= The Humorous Courtier =

Play by James Shirley

The Humorous Courtier, also called The Duke, is a Caroline era stage play, a comedy written by James Shirley, first published in 1640.

The Humorous Courtier was licensed for performance by Sir Henry Herbert, the Master of the Revels, on 17 May 1631, under the title The Duke. Like most of Shirley's plays, it was acted by Queen Henrietta's Men at the Cockpit Theatre. As The Humorous Courtier, the play was entered into the Stationers' Register on 29 July 1639. The 1640 quarto, printed by Thomas Cotes for the bookseller William Cooke, contains an interesting bibliographic feature in its prefatory material: a catalogue of 20 plays by Shirley published to that date. Such catalogues were only then coming into existence. (Since Cooke had already published a number of Shirley's plays, this promotional catalogue served his own interest.)
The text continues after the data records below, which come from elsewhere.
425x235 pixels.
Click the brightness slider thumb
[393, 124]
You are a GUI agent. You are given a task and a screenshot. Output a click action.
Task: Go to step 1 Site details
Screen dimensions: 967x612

As its title indicates, the play is a humors comedy. That subgenre was initiated by George Chapman with his An Humorous Day's Mirth (1597), but is most strongly associated with Ben Jonson, whose plays Every Man in His Humour and Every Man Out of His Humour defined the form. Later writers also worked in the humors vein, as John Fletcher did in his tragicomedy The Humorous Lieutenant (c. 1619). As the Duchess of Mantua says of her courtiers, "They are mad humours, and I must physic them."

==Synopsis==
The Duke of Parma, Foscari, has been plying his marriage suit to the Duchess of Mantua—but he suddenly disappears from her court. The Duchess announces that she intends to select a husband from her own courtiers. Egged on by her new favorite Giotto and her lady in waiting Laura, each lord flatters himself that he is the favored candidate. Depazzi practices his eloquence with rehearsed speeches, while Volterre prides himself on his command of foreign languages. Contarini, a married man, actually tries to convince his wife to kill herself to leave him single again; when she naturally declines, he attempts to bribe Giotto into committing adultery with her so that a divorce can result. The misogynistic Orseolo portrays himself as a great lover; the elderly Comachio joins his compatriots in making a fool of himself. In the end, the Duchess gently mocks and reproves her eccentric courtiers, and announces that she will marry Giotto—who turns out to be the Duke of Parma in disguise.